Interpretation
In this study, the sensitivity and specificity of the
conventional
colposcopy were 54.2% and 60.8%, which was at a relatively low level
compared with previous research6, 7. Most of the
statistics in previous studies referred to the detection efficiency of
CIN 2+ by colposcopy11, 16, 17, and our study included
CIN 1 as a positive pathological result. The sensitivity of the
conventional colposcopy to detect
CIN 1 was only 16.7% (1/6) in our research. CIN 1 lesions were too mild
to show the staining reactions of acetic acid and iodine. When CIN 1 was
included in the statistics, the efficiency of colposcopy would generally
be reduced. In addition, the diagnostic efficiency may also be related
to the population we included. Previous studies had shown that HPV 16+
was related to clearer visual acetowhite changes in the epithelium,
therefore reaching a better diagnostic efficiency for
colposcopy18. Patients infected with any of the 16
high-risk types of HPV could be included in our study. The colposcopic
impression also varied between different observers19,
20. The application of dynamic spectral imaging colposcopy and related
intelligent algorithms would significantly improve the diagnostic
efficiency of colposcopy in the future21, 22.

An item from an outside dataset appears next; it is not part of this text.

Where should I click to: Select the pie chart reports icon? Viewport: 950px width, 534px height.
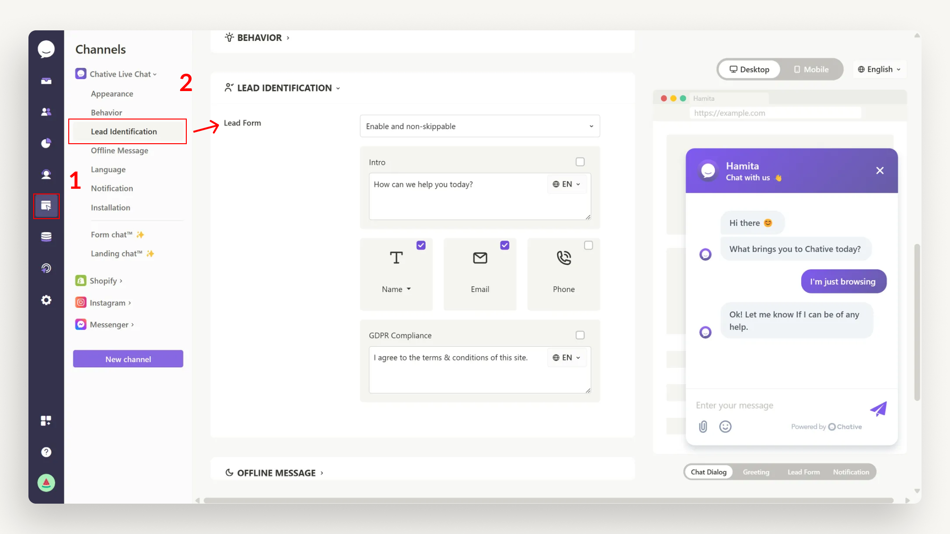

The main outcome measure for
fluorescence colposcope was the
level of SBR at the lesions. We set a cut-off value and defined the
positive result as the SBR of the cervical sampling site was greater
than the cut-off value. For the conventional colposcope, the positive
results included the colposcope assessment impression of low grade, high
grade and cancer. The two types of colposcope displayed similar
efficiencies in identifying cervical precancerous lesions
on per-patient basis. However, the
fluorescence colposcope possessed
higher sensitivity and better NPV on
per-site basis. One of the major
advantages of the fluorescence colposcope was its high sensitivity, and
the minimum detectable concentration of the fluorescent dye was
approximately 2.7 μg/mL8. Because it was too
sensitive, some inflammatory lesions could also be recognized after
being stained with fluorescent dyes, which leads to the prevalence of
false positives. In addition, the cut-off value we set was different on
the per-patient basis and the per-site basis. At present, this
fluorescence colposcope is in the preliminary research stage, and the
exact SBR reference value cannot be determined yet. And more detailed
and standardized procedures also need continuous improvement.

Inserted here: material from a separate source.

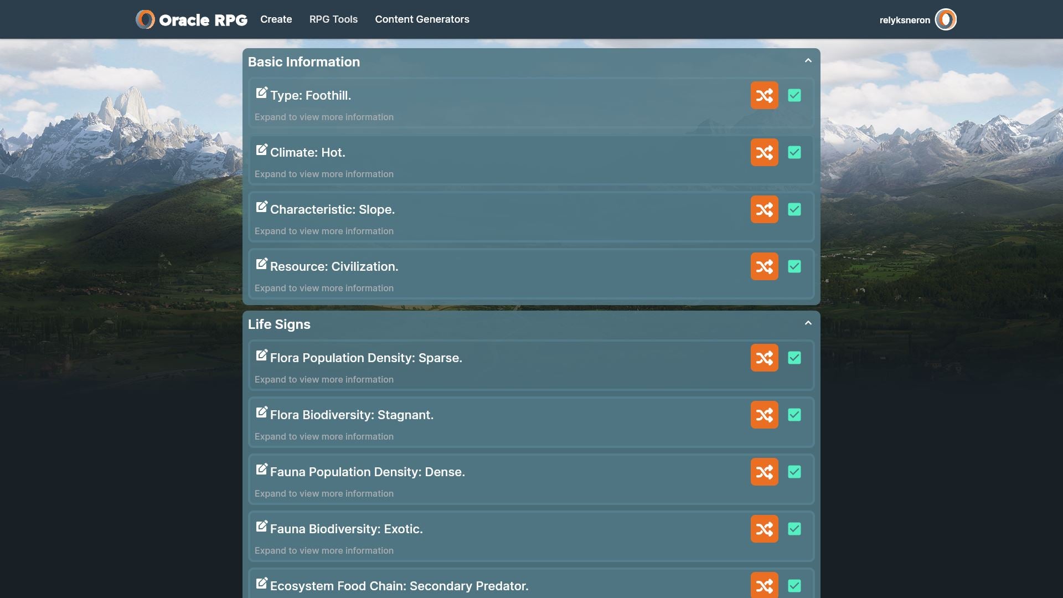Edit the Flora Biodiversity: Stagnant entry
Image resolution: width=1063 pixels, height=598 pixels.
click(261, 413)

In addition to the fluorescence signal at the lesions, we could
sometimes see the arc-shaped non-specific fluorescence signals at the
vaginal vault of the fluorescence colposcopy group, as shown by patient
No. 68 in Figure 2A. Before fluorescence colposcopy, unbound fluorescent
dyes need to be scrubbed off, and the vaginal vault area was prone to
residual fluorescent dyes and resulted in non-specific fluorescent
signals. Therefore, this fluorescence colposcope was not suitable for
detecting vaginal intraepithelial
neoplasia (VIN). Conventional colposcopy-guided biopsy with acetic acid
and Lugol’s iodine was crucial in detecting VIN23, 24.
In order to avoid missed diagnosis of VIN or vaginal cancer in this
study, suspicious vaginal lesions were also sampled for biopsy. However,
the SBRs of the vaginal lesions in the fluorescence colposcope group
could not be accurately calculated, so
the vaginal lesions in both groups
were not included in the statistical analysis.

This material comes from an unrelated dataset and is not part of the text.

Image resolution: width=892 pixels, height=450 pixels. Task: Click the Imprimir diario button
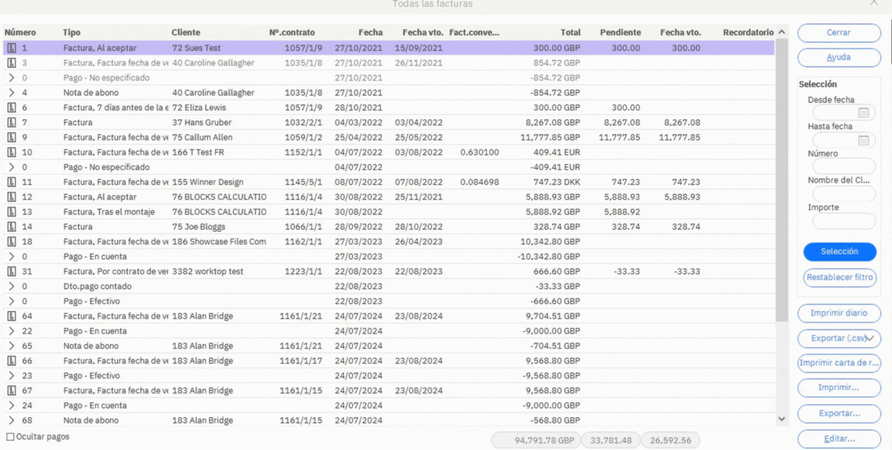839,313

A variety of fluorescent probes targeting tumors at the molecular and
cellular levels have been developed for image-guided
surgery25-27. However, there are few relevant studies
in colposcopy-guided biopsy. The fluorescence colposcope combined with
tumor-specific dye TMTP1-PEG4-ICG provides a new idea for the
identification of cervical cancer and precancerous lesions.